Hematoxylin and eosin (H&E) staining of pan-cancer tissue chip

Formalin-fixed, paraffin-embedded pan-cancer tissue sections were from the Department of Pathology, Shanxi Cancer Hospital. All patients provided informed consent and the institutional review board of the hospital approved the use of tissues obtained from tumor resection. We confirmed that all experiments were performed in accordance with relevant guidelines and regulations. Patients had no history of autoimmune disease and had not been treated with radiotherapy or chemotherapy prior to surgery. Tissue sections were stained with hematoxylin and eosin (G1005, Servicebio, China).

Multiple fluorescence staining

Tissue sections were multiple-fluorescence-stained to verify the ability of CD74 to function as a marker of M1 macrophages. Ten tumor types were investigated. After dewaxing and blocking (5% BSA), the sections were incubated with two primary antibodies, namely mouse anti-CD74 (1:250, ab108393) and rabbit anti-CD86 (1:100, MA1-10293) followed by secondary antibodies (BA1031, BA1105, Boster, Wuhan, China). After counterstaining the nuclei with DAPI, the sections were mounted in an anti-fade mountant and examined and imaged under a confocal microscope (Panoramic MIDI, 3DHistech, Hungary). The excitation and emission wavelengths used were used to obtain multispectral images of the stained sections. For fluorescence spectra, the excitation wavelengths used were DAPI (blue, 330–380 and 420 nm), CY3 (red, 510–560 and 590 nm), and FITC (green, 465–495 and 515–555 nm). Positively stained cells were analyzed using Caseviewer (C.V. 2.4).

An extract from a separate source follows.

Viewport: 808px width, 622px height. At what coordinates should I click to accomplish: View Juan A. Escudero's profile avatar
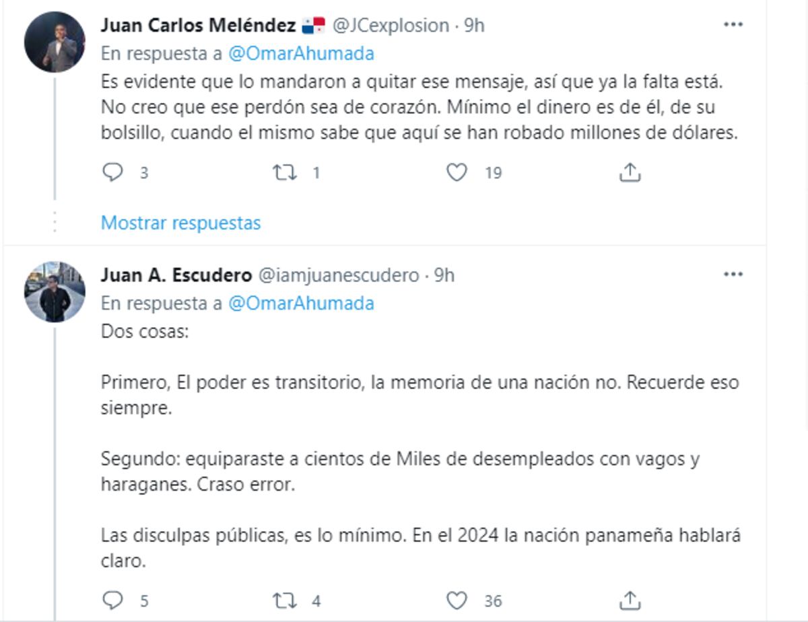click(x=54, y=289)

Identification of potential small-molecule drugs and molecular docking

Differences in CD74 between patients who responded to therapy and those who did not were assessed using ROC plotter54. Compounds activating CD74 were identified using the “query” tool in cMap55. Patients were allocated to high and low CD74 expression groups according to the median of CD74 expression, and genes expressed differentially (DEGs) between the two groups were identified. The top 100 genes in both the upregulated and downregulated categories were used for drug screening. The 20 most significant candidate compounds were shown in heatmaps, together with their mechanisms of action (MoA). To investigate interactions between the compounds and CD74, the CD74 structure was modeled using AlphaFold2 and docked using Discovery Studio v19.1.056 with LibDock after preparation of the molecules and identification of all conformations. Sites and conformations with the highest LibDockScore were used to represent the final binding. Three-dimensional views of the binding pocket and two-dimensional intermolecular force distances were visualized.

Statistical analysis

Inter-group differences were assessed by two-tailed t-tests or one-way analysis of variance (ANOVA). Data are presented as means ± standard deviations (SDs). Survival significances were assessed using log-rank tests. Pearson’s correlations were used for all correlations, with |r|= 0.3 being considered indicative of a relevant correlative relationship. Differences were considered statistically significant when P < 0.05 and are reported as follows: *P < 0.05, **P < 0.01, ***P < 0.001.

Ethics approval and consent to participate

This study was approved by the institutional review board of Shanxi Cancer Hospital (Shanxi, China) [2021JCII07]. We confirmed that all experiments were performed in accordance with relevant guidelines and regulations.